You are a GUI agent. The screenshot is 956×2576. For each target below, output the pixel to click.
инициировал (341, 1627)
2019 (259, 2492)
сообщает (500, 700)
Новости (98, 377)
---
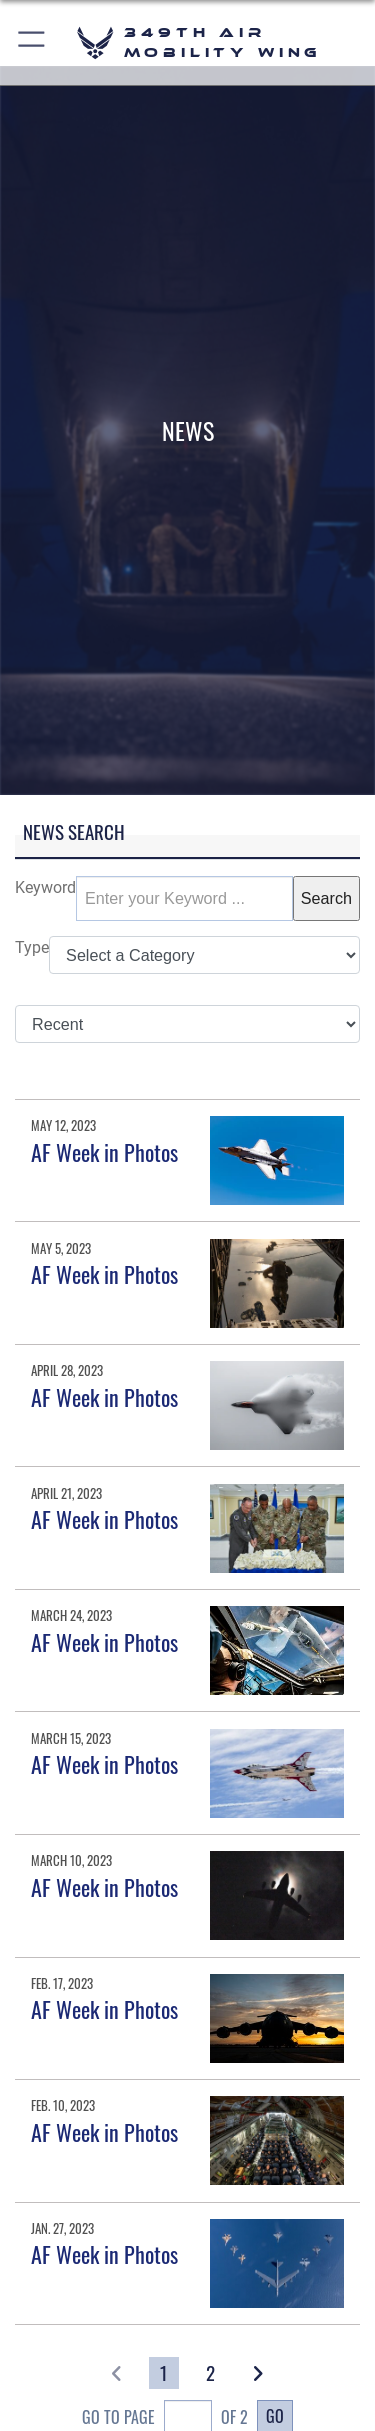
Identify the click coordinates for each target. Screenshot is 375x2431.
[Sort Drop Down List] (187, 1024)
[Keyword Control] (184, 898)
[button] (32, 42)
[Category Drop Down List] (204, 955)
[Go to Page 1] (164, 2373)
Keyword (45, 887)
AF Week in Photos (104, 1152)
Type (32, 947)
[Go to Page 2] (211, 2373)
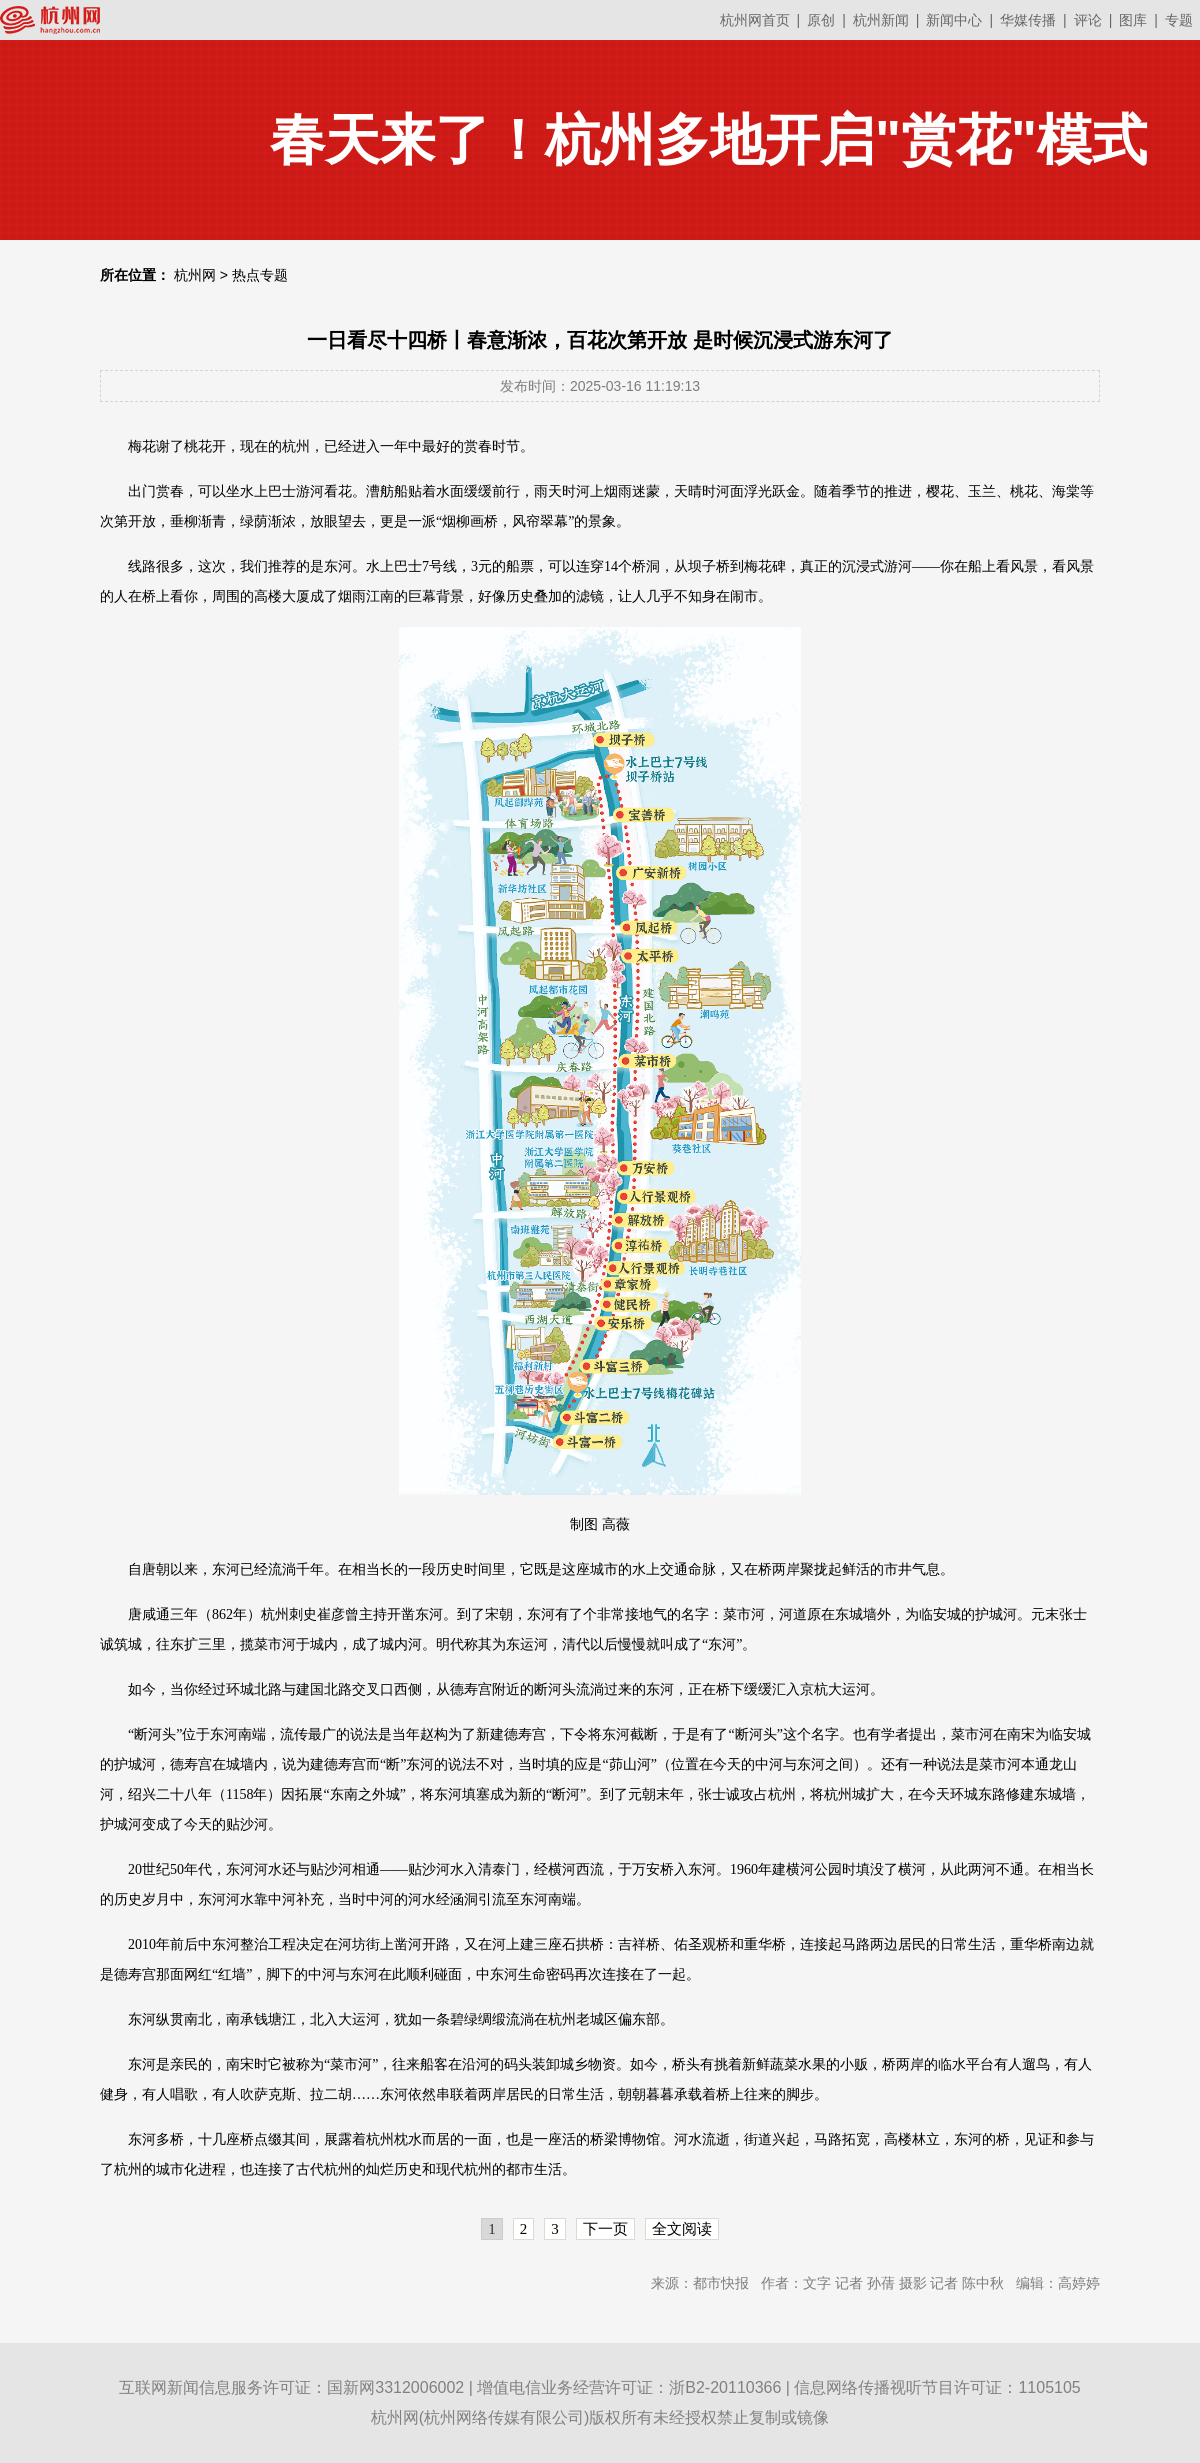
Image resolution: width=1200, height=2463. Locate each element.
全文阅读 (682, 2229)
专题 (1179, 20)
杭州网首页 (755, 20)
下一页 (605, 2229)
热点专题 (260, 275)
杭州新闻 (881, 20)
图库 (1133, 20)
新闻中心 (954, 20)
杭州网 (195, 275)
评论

*Directions*: Put the records from the line with "You are a GUI" up to and including the line with "сообщает (500, 700)" into a Markdown table with the columns No. and Line, giving each line its row number and leaving out blank lines.

*Final answer*:
| No. | Line |
|---|---|
| 1 | You are a GUI agent. The screenshot is 956×2576. For each target below, output the pixel to click. |
| 2 | инициировал (341, 1627) |
| 3 | 2019 (259, 2492) |
| 4 | сообщает (500, 700) |